(WORK TO BE COMPLETED): Select all lines in the records that include "field".

(Records from a data collection)

──────────

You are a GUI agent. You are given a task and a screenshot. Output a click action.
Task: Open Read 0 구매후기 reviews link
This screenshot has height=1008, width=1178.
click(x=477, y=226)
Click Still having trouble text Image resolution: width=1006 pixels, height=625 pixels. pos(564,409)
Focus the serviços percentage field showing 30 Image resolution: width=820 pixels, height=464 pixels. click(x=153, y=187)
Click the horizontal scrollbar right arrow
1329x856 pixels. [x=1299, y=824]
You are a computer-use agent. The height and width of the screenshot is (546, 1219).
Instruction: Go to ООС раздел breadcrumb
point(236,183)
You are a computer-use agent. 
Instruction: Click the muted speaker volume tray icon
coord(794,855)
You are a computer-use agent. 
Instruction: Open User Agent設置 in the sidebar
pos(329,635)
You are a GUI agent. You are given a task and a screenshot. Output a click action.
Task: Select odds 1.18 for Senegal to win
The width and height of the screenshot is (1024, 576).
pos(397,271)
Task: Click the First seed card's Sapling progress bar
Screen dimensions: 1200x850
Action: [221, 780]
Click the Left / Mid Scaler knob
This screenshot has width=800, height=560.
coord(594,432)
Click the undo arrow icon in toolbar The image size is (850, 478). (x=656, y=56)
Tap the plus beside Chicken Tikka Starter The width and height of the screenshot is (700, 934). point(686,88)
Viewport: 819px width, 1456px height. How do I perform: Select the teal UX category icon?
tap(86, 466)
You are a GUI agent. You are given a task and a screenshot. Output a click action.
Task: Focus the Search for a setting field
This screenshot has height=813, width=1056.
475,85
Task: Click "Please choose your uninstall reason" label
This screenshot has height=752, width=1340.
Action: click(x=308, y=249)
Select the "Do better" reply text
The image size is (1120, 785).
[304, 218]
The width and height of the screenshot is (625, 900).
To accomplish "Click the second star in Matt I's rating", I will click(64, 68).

──────────

(RESULT):
Focus the serviços percentage field showing 30 Image resolution: width=820 pixels, height=464 pixels. click(x=153, y=187)
Task: Focus the Search for a setting field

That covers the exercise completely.